Colec12 and Trail signaling confine cranial neural crest cell trajectories and promote collective cell migration.
BACKGROUND: Collective and discrete neural crest cell (NCC) migratory streams are crucial to vertebrate head patterning. However, the factors that confine NCC trajectories and promote collective cell migration remain unclear.
RESULTS: Computational simulations predicted that confinement is required only along the initial one-third of the cranial NCC migratory pathway. This guided our study of Colec12 (Collectin-12, a transmembrane scavenger receptor C-type lectin) and Trail (tumor necrosis factor-related apoptosis-inducing ligand, CD253) which we show expressed in chick cranial NCC-free zones. NCC trajectories are confined by Colec12 or Trail protein stripes in vitro and show significant and distinct changes in cell morphology and dynamic migratory characteristics when cocultured with either protein.

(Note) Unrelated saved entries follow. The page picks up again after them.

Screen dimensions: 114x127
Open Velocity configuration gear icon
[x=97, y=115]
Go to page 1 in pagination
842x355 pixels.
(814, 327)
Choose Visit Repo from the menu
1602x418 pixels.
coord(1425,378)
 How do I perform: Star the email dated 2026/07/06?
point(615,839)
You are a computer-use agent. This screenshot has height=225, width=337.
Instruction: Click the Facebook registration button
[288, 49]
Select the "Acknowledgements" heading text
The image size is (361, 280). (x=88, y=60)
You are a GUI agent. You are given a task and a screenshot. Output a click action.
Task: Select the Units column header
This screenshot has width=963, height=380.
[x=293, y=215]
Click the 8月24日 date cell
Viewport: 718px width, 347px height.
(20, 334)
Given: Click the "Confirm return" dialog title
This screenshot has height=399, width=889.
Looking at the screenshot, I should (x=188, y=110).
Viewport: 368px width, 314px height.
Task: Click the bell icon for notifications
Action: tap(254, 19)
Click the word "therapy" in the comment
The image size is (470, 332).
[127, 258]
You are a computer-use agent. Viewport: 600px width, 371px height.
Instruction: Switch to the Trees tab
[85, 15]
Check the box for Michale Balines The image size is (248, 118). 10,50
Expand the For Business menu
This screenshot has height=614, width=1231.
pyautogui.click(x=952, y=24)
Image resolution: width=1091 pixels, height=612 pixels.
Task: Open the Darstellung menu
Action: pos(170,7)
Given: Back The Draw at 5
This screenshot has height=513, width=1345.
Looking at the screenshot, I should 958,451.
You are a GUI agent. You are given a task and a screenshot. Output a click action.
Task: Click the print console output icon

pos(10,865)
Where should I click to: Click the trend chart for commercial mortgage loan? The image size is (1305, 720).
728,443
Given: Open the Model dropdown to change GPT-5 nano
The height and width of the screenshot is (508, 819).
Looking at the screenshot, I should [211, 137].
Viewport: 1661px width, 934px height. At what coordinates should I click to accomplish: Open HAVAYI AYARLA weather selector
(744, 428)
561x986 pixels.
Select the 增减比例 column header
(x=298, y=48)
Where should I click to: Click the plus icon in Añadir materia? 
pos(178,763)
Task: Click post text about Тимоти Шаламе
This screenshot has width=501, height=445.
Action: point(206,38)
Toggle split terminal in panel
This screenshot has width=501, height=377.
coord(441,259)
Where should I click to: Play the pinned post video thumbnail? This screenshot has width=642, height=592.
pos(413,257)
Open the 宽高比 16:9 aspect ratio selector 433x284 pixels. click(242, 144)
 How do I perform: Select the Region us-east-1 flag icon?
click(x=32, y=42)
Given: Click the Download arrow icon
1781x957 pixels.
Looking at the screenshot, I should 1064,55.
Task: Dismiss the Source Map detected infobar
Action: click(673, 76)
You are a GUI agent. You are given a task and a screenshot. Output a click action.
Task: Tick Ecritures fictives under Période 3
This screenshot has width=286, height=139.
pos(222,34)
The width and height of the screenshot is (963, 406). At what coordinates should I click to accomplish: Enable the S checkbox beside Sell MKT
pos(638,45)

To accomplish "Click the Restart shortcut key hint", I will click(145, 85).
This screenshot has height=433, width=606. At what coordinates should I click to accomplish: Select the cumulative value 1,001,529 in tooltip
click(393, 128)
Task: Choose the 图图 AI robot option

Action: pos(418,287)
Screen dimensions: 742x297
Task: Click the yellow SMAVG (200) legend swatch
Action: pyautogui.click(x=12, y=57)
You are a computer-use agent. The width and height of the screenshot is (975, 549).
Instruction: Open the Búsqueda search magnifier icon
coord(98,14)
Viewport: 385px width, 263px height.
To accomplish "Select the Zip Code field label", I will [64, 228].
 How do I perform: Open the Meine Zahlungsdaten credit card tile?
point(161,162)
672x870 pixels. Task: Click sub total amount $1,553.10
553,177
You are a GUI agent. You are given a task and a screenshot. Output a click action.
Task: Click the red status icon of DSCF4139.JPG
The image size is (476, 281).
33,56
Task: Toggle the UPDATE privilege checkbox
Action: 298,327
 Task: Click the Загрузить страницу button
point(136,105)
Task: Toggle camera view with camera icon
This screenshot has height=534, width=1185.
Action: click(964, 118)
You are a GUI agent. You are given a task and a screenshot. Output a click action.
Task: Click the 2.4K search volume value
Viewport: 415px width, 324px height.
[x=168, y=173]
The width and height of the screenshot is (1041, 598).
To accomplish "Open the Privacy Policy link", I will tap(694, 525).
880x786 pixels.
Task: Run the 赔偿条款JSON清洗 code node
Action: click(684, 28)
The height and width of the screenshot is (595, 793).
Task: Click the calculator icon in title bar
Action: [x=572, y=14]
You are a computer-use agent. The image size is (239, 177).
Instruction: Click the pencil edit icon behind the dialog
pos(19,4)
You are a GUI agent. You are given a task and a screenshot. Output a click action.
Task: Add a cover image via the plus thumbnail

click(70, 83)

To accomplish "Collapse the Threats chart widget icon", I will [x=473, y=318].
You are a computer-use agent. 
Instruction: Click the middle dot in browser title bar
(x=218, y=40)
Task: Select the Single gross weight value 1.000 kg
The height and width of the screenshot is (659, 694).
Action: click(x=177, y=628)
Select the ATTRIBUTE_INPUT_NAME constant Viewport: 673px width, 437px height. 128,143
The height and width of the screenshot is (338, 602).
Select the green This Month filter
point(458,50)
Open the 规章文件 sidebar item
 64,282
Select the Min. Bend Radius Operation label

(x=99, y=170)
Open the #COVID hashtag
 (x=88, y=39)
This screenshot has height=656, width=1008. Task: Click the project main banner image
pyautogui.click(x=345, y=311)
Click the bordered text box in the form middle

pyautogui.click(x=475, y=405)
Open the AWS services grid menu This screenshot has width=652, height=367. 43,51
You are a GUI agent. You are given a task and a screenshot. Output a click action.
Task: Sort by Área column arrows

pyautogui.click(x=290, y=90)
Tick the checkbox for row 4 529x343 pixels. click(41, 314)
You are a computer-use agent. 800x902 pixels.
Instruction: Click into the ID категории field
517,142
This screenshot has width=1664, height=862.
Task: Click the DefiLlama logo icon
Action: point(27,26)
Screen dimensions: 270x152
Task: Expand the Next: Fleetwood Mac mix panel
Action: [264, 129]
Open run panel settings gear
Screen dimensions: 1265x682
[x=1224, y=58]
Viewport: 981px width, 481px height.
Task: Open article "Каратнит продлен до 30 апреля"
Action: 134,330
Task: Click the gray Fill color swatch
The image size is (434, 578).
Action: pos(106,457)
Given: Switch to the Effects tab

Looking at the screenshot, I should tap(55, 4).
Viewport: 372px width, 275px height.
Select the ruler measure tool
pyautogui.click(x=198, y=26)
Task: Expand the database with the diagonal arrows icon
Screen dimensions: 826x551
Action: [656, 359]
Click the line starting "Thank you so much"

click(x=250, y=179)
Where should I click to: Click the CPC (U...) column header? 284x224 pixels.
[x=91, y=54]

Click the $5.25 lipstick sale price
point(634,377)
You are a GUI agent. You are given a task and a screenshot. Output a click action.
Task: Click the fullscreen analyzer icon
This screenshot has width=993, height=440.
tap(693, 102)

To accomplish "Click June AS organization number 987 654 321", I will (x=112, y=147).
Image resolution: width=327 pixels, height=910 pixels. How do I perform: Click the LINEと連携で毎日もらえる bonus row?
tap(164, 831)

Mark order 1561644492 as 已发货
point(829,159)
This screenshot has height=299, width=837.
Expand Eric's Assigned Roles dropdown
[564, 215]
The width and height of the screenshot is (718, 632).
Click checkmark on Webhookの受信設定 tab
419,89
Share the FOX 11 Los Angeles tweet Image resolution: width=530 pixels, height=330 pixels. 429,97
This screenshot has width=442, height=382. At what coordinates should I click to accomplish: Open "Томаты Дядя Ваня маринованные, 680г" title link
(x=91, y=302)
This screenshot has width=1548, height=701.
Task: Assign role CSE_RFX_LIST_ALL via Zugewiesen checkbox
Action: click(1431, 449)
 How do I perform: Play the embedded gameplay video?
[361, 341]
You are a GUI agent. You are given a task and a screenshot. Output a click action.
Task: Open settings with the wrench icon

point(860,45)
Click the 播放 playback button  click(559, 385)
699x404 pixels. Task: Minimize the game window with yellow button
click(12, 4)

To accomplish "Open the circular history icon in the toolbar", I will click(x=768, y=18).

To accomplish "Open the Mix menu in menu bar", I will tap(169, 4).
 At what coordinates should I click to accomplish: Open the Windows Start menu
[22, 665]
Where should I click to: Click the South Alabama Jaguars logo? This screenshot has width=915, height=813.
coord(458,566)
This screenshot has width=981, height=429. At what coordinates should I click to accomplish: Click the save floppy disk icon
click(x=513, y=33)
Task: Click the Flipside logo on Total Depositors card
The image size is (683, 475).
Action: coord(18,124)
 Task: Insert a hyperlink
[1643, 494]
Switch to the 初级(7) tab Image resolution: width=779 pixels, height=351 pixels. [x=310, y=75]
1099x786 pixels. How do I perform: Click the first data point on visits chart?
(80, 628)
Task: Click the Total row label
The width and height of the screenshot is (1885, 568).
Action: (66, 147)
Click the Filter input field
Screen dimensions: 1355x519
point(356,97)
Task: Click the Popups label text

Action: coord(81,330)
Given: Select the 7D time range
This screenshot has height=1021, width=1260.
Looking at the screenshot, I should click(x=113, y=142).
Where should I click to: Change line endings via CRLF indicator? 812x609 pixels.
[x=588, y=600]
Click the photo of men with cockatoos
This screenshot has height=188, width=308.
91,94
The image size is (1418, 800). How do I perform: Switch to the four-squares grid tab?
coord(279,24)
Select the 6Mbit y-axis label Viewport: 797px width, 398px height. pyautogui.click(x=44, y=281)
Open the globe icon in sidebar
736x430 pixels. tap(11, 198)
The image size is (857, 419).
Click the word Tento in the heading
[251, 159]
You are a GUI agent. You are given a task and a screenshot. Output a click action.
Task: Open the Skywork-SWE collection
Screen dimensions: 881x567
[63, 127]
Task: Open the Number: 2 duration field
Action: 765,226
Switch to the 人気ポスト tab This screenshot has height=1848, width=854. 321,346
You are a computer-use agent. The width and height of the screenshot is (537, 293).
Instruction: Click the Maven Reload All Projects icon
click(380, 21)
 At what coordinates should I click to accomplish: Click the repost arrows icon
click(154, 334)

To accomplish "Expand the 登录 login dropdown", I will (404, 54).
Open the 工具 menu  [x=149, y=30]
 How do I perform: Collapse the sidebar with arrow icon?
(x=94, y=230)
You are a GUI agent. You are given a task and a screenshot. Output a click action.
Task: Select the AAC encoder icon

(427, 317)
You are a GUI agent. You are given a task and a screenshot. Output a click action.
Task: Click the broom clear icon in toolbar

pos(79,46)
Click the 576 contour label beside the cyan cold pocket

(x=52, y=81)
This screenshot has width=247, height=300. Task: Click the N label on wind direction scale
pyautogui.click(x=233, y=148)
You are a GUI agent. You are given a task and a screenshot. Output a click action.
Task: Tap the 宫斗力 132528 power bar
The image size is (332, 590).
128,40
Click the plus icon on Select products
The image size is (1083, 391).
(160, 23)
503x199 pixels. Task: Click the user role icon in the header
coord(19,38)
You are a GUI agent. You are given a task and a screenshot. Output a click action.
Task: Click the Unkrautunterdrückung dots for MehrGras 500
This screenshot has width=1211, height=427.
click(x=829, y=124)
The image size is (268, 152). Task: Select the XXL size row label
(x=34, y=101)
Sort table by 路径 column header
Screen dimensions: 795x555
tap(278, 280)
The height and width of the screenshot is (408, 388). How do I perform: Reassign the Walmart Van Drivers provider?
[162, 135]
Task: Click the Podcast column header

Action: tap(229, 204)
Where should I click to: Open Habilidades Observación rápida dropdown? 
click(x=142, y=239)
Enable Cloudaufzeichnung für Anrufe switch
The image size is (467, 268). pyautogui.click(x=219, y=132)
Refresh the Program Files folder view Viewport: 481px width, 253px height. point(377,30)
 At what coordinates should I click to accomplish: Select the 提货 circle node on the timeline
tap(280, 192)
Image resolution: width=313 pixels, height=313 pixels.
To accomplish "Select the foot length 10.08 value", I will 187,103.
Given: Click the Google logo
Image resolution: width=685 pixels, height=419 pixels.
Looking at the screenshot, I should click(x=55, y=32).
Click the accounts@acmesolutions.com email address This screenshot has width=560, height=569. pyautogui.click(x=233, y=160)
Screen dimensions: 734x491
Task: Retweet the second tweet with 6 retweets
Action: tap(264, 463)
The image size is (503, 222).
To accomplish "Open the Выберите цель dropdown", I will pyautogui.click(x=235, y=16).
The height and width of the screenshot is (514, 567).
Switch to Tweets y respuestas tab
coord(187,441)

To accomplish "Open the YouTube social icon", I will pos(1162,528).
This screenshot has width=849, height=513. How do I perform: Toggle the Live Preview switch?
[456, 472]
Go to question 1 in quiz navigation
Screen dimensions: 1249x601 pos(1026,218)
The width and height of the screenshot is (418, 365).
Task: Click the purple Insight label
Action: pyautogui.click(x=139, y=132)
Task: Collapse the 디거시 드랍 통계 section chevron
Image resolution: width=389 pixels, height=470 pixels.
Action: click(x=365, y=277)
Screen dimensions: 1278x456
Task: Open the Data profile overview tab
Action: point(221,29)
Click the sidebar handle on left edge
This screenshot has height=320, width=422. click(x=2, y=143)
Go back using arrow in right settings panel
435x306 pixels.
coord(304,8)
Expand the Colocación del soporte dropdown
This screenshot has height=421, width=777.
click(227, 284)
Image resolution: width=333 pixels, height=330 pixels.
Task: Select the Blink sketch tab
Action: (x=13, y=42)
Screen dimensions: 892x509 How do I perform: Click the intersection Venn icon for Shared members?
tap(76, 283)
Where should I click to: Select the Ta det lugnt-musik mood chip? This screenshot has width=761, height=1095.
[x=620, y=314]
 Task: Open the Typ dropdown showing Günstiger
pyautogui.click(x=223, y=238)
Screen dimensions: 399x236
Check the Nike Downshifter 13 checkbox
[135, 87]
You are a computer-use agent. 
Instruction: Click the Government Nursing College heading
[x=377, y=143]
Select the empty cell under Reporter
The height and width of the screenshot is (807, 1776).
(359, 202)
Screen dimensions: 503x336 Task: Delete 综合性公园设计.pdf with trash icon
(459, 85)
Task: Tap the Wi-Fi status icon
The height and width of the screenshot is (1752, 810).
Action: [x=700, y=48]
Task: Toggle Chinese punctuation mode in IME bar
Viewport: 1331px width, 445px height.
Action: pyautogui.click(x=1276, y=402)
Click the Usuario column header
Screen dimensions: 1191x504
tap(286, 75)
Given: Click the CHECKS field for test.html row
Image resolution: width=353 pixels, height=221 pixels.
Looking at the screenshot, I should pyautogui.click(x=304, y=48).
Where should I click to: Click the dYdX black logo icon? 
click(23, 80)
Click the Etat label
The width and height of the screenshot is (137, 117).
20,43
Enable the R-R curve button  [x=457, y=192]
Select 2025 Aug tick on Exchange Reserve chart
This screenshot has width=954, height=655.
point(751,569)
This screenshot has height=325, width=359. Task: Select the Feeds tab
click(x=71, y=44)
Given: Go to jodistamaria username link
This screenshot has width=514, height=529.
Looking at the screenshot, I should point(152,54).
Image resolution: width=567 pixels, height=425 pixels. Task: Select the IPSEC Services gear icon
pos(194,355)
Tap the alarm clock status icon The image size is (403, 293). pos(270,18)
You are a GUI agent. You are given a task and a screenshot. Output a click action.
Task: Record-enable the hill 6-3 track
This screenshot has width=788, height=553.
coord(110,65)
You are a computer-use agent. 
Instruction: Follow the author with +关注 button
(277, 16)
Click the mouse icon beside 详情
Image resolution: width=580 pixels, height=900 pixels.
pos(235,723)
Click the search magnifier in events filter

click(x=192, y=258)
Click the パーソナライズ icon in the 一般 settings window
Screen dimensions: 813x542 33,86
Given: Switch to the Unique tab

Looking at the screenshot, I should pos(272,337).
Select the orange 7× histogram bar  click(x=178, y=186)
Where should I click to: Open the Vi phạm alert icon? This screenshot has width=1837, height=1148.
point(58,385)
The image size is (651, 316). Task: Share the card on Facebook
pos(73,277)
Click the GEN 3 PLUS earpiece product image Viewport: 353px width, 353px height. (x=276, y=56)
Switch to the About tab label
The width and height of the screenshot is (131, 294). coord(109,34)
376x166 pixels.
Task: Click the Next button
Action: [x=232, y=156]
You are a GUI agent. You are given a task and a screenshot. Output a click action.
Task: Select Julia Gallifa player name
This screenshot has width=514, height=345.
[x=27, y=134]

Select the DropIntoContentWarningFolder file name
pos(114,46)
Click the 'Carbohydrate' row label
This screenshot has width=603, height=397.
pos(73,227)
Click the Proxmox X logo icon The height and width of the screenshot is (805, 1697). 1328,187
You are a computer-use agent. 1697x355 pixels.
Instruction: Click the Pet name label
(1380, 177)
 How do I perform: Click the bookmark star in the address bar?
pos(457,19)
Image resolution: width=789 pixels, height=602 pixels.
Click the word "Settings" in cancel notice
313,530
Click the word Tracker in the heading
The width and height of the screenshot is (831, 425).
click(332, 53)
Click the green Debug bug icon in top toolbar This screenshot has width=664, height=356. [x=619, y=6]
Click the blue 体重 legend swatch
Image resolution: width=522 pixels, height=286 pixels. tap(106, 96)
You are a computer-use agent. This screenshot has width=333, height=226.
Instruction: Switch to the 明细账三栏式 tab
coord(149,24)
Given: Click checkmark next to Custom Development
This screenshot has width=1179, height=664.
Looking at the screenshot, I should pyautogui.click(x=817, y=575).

Gain- or loss-of-function of either factor or in combination enhanced NCC confinement or diverted cell trajectories as observed in vivo with three-dimensional confocal microscopy, respectively, resulting in disrupted collective migration.
CONCLUSIONS: These data provide evidence for Colec12 and Trail as novel NCC microenvironmental factors playing a role to confine cranial NCC trajectories and promote collective cell migration.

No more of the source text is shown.